Not enough evidence to show the benefits or adverse effects of early oxygen weaning in preterm or low birthweight babies. Babies born either prematurely (before 37 weeks) or with a low birthweight often have breathing problems and need extra oxygen. Oxygen supplementation has provided many benefits for these babies and the ability to measure oxygen levels accurately can help reduce adverse effects. The correct time to wean babies off oxygen supplementation has been unclear but is usually measured by their age, weight gain and breathing ability. The review did not find enough evidence from trials to show the benefits or adverse effects of early oxygen weaning in preterm or low birth weight babies. More research is needed.
The results of this systematic review do not provide strong evidence for either the benefits or harms of early oxygen weaning in preterm/LBW infants. Future research should be directed toward addressing the question of what are the most appropriate target levels of oxygenation, in both the early and late neonatal periods, rather than whether oxygen should be weaned early or late.
It has been hypothesized that the duration of supplemental oxygen administration, independent of the oxygen concentration, gestational age and/or birth weight, is influential in the development of severe retinopathy of prematurity (ROP). Concern regarding the possible deleterious effects of prolonged oxygen supplementation has lead many clinicians to wean infants from oxygen therapy as early as possible. However, recent work in feline models has suggested that visual outcomes may be improved by continuing oxygen supplementation during the recovery phase of ROP. The effect of duration of oxygen supplementation on the long-term growth and development of preterm or low birth weight infants remains unclear.
To determine the effect of early versus late weaning from supplementary oxygen on mortality, retinopathy of prematurity, lung function, growth or development in preterm or low birth weight infants.
The standard search strategy of the Neonatal Review Group was used. This included searches of the Oxford Database of Perinatal Trials, MEDLINE, previous reviews including cross references, abstracts, conferences and symposia proceedings, expert informants, journal handsearching mainly in the English language. An additional literature search of the MEDLINE and CINAHL databases was conducted in order to locate any trials in addition to those provided by the Cochrane Controlled Trials Register (CENTRAL/CCTR).
All trials utilising random or quasi-random patient allocation in which early weaning was compared with late discontinuation of supplemental oxygen in preterm or low birth weight infants were eligible for inclusion.
The degree of selection, performance, attrition and detection bias was assessed independently by each review author. Data regarding clinical outcomes including mortality, retinopathy of prematurity, and long-term growth and development were extracted and reviewed independently by each review author. Results were compared and differences resolved as required. Data analysis was conducted according to the standards of the Cochrane Neonatal Review Group.

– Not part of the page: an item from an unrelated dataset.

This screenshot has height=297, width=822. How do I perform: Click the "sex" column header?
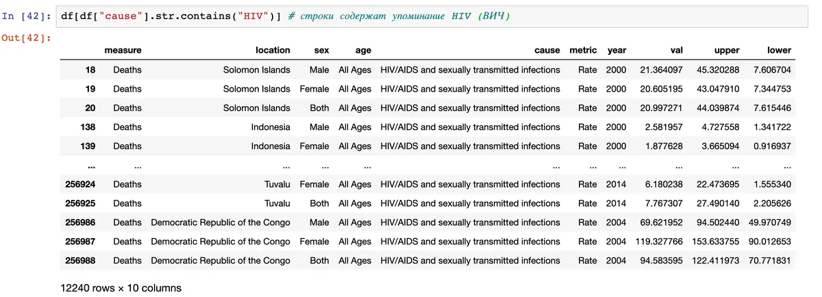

In the single eligible trial of 99 infants with birth weights less than 1650 g, there were no significant differences in neonatal death rates or retrolental fibroplasia (any grade or severe) for all infants, or among infants with birth weights of less than 1000 g. No other outcome measures specified a priori as clinically meaningful were reported in enough detail or with satisfactory follow-up rates to include in the analysis (early death, chronic lung disease, long-term growth, development, lung or visual function).